LNG Quebec promoters claim US$20 billion for the cancellation of their projects
The map shows the location that was planned for the natural gas liquefaction terminal.
The promoters of GNL Québec and Gazoduq are filing a request for arbitration against the Government of Canada for blocking their natural gas liquefaction terminal and gas pipeline projects. The compensation sought is 20 billion US dollars.
Ruby River Capital LLC filed an arbitration claim against Canada on Thursday , before the International Center for Settlement of Investment Disputes (ICSID) of the World Bank Group.
It invokes arguments relating to the American Free Trade Agreement (NAFTA) and the Canada-United States-Mexico Agreement (CUSMA).

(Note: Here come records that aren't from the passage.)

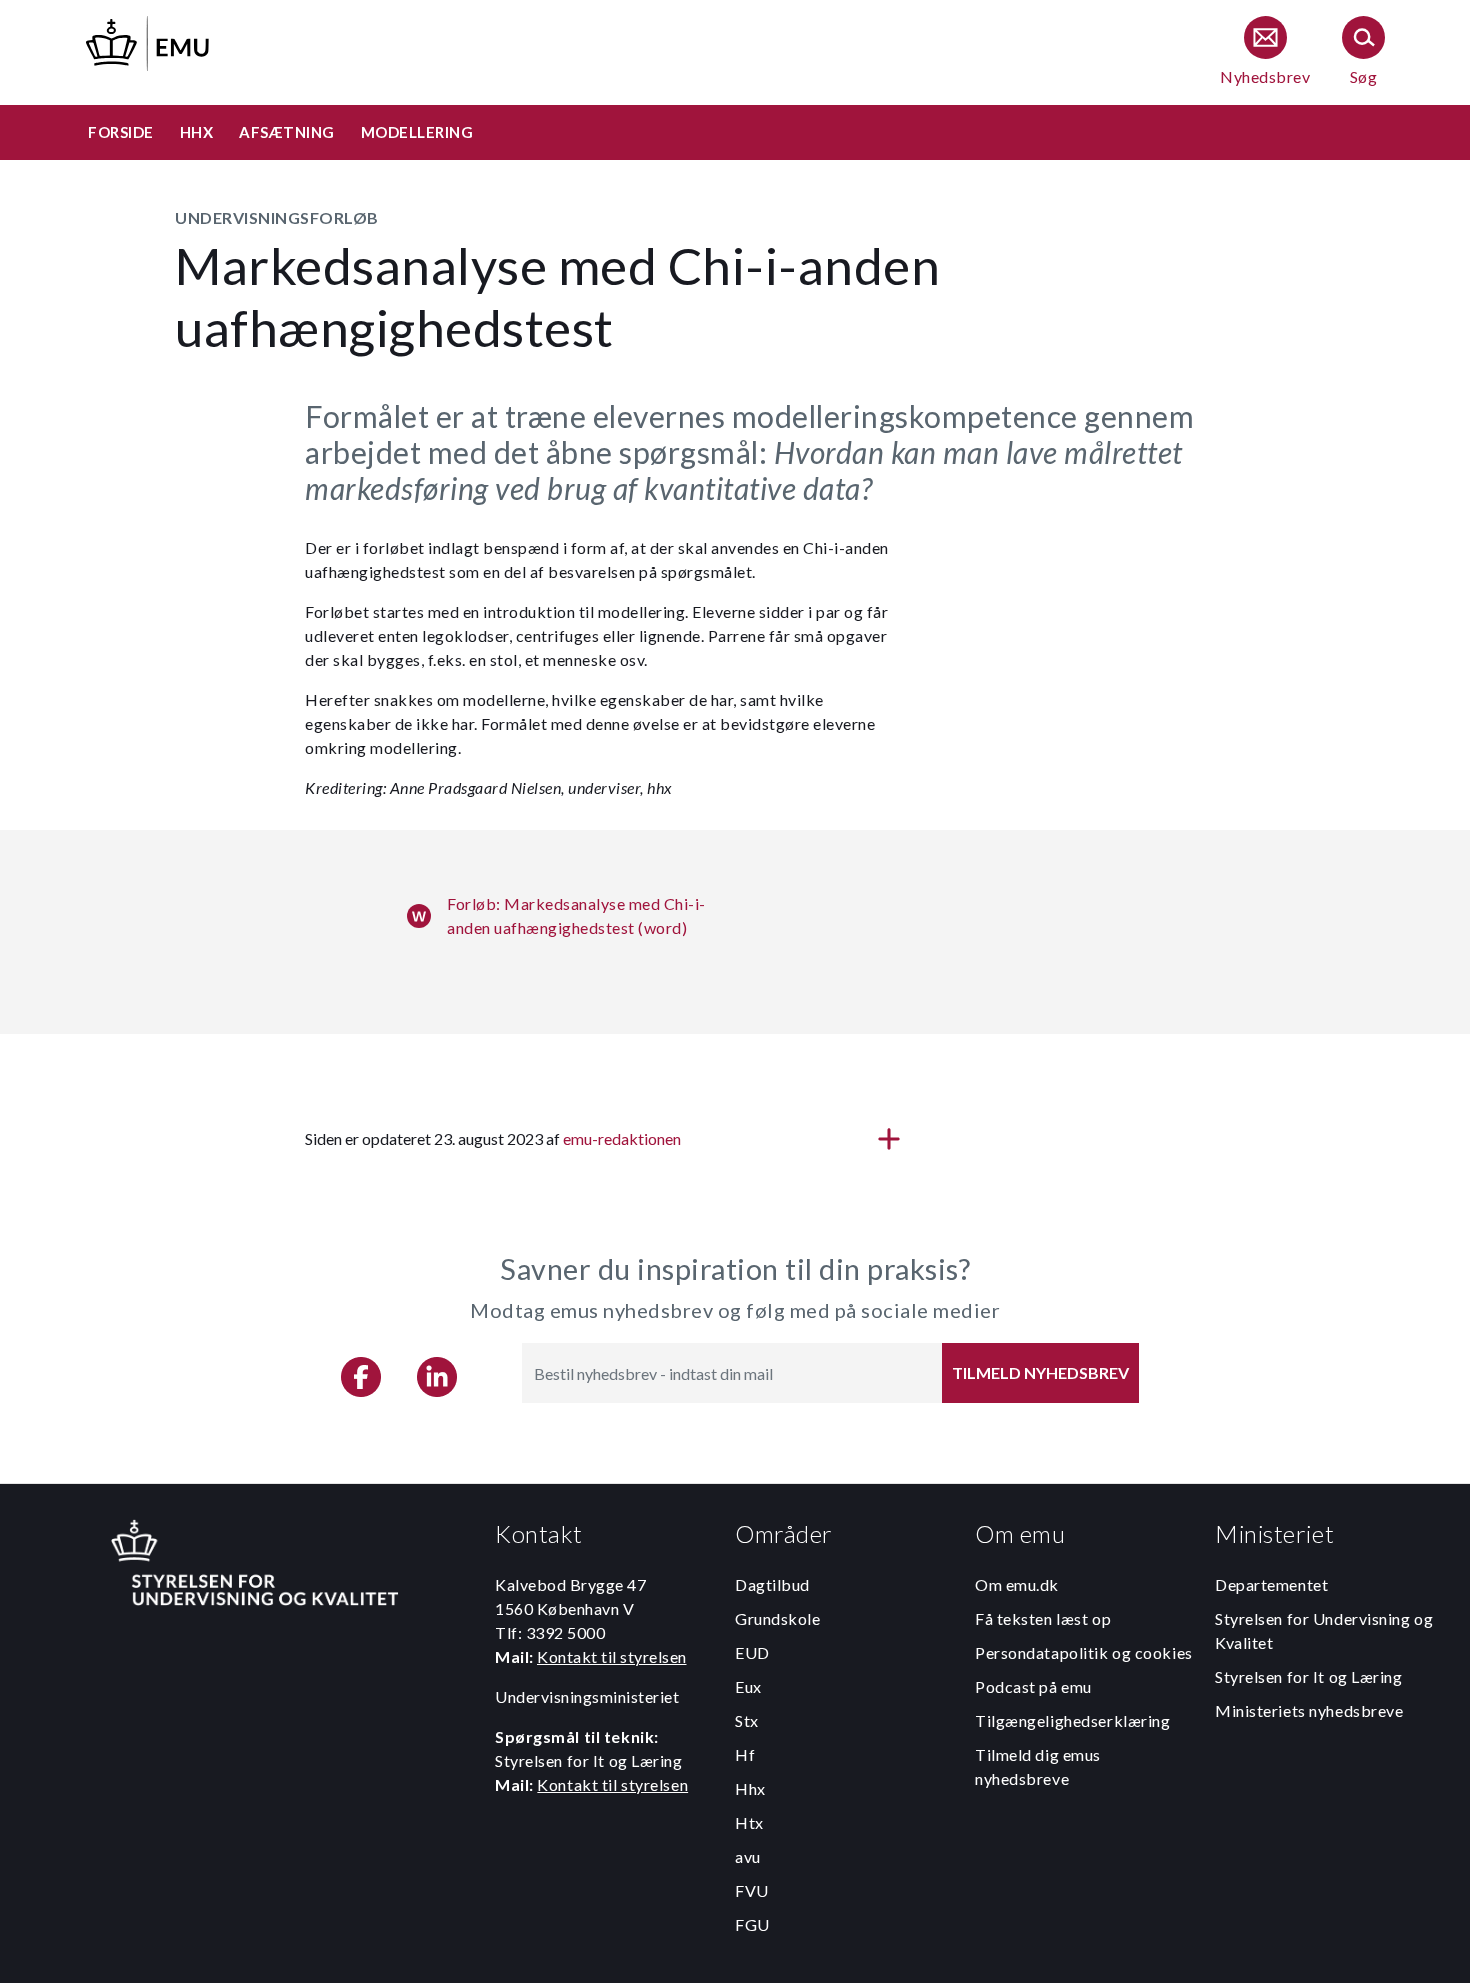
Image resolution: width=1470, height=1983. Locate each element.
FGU (752, 1924)
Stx (747, 1720)
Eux (748, 1686)
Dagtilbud (772, 1584)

Ruby River Capital is the owned by the companies of both LNG Quebec promoters, renamed Symbio Infrastructure in March 2021. The companies are Freestone, a development company funded and led by Jim Illich, and Breyer Capital, founded in 2006 by Jim Illich, current Chairman of the Board of administration.

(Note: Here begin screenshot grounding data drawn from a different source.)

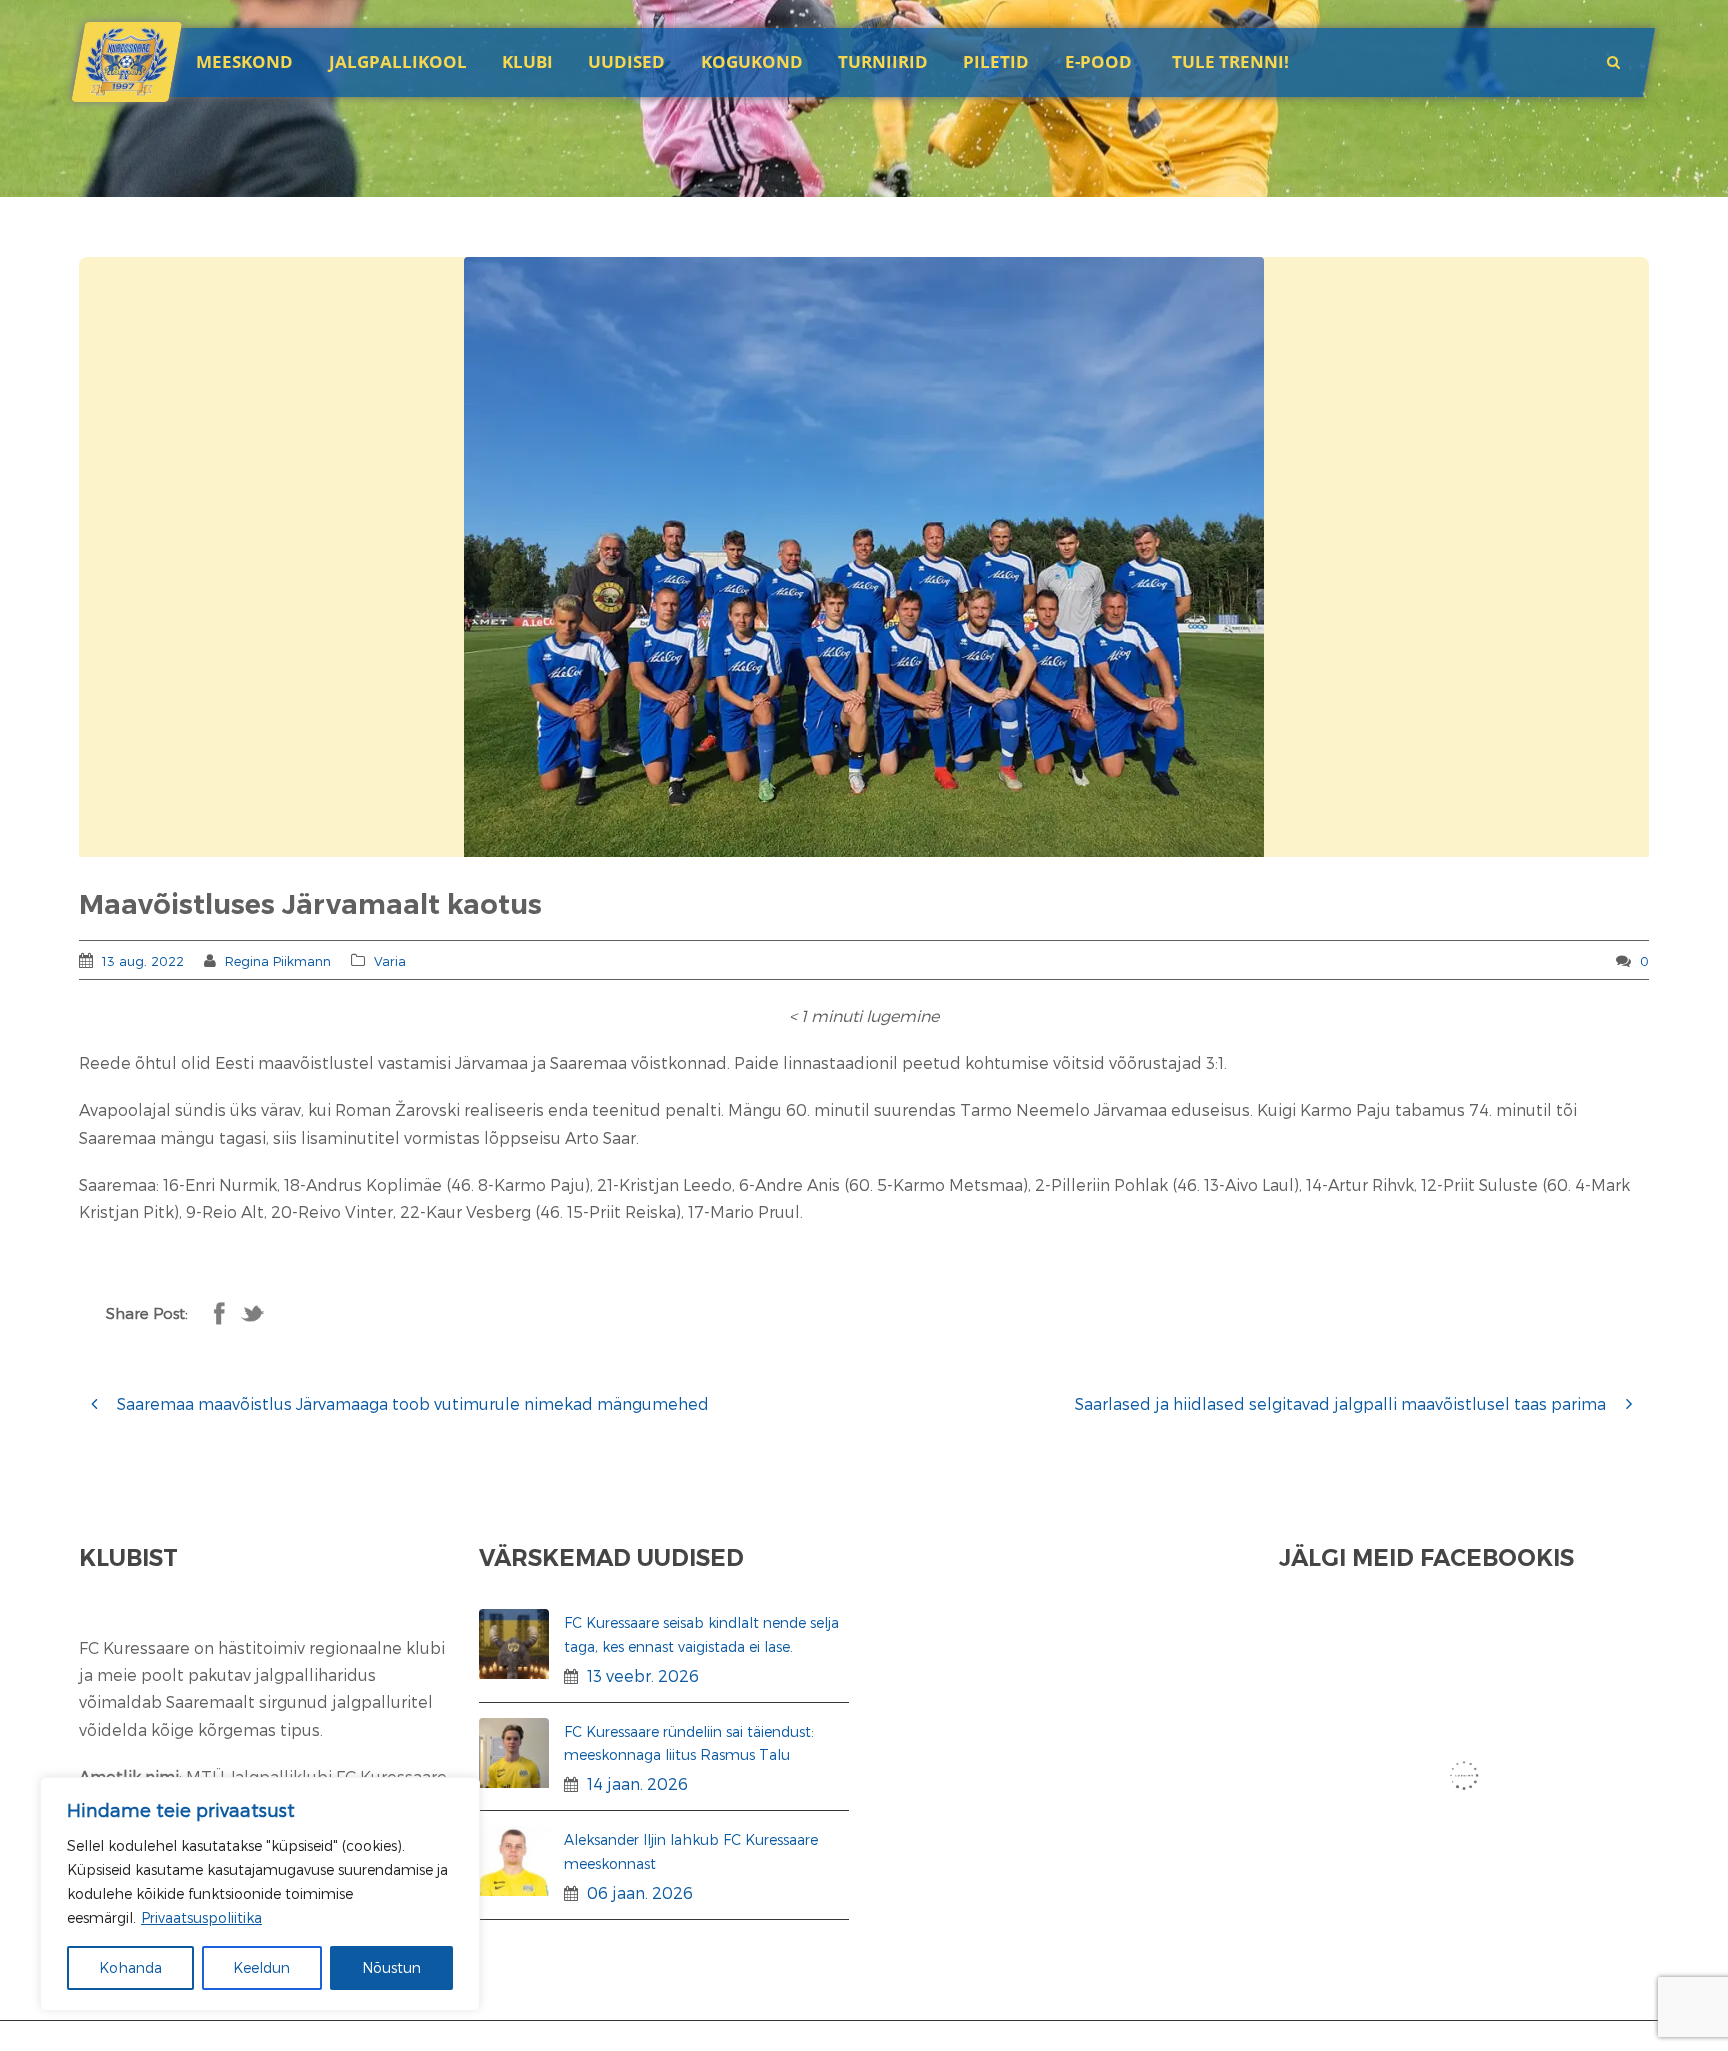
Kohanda (130, 1967)
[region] (260, 1894)
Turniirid (883, 61)
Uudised (626, 61)
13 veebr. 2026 (643, 1675)
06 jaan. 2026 (640, 1892)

The projects once valued at $14 billion aimed to build a terminal in Saguenay to export liquefied natural gas imported by pipeline from Western Canada via existing pipelines as well as a 780-kilometre gas pipeline to be built that would have connected the north- eastern Ontario to the port of Saguenay. The liquefied natural gas would have been exported by boat on the Saguenay River.
The portion of the terminal, named Énergie Saguenay, was first refused by the Quebec government in July 2021, after a critical report by the Bureau d'audiences publiques sur l'environnement (BAPE) issued in March 2021. According to the BAPE, the project had more disadvantages than advantages.
The Government of Canada, through the Department of Environment and Climate Change, also refused the project liquefaction terminal in February 2022. The Minister, Steven Guilbeault, then based himself on the conclusions of the environmental assessment report of the Impact Assessment Agency of Canada (AEIC).
< p class="e-p">The increase in polluting greenhouse gases, the project's impact on marine mammals, including the St. Lawrence beluga, and its effects on the cultural heritage of the Innu First Nations had been pointed out by the AEIC .
GNL Quebec offices were located in Saguenay.
The company, for its part, estimated that the project as a whole would have contributed to reducing global greenhouse gas emissions by replacing energies considered more polluting such as coal. The liquefaction plant would have been powered by hydroelectricity, which would have reduced its environmental impact.
In June 2022, Symbio Infrastructure announced that it had reached an agreement with the Ukrainian state company Naftogaz to supply Ukraine, then already at war, with liquefied natural gas and hydrogen.
Last September, Jim Illich had discussions with Steven Guilbeault and the Minister of Innovation, Science and Industry, François-Philippe Champagne, on the sidelines of the visit to Canada of the German Chancellor, Olaf Scholz.< /p>
The federal environmental assessment process is still underway for the portion of the pipeline, but has become obsolete, in a sense, since without a terminal, the project no longer makes sense .
The news was first reported by the website Investment Arbitration Reporter (IAReporter), a publication specializing in this area. This publication believes that the prosecutor claims that the decision taken by Ottawa was first political, which would go against free trade agreements.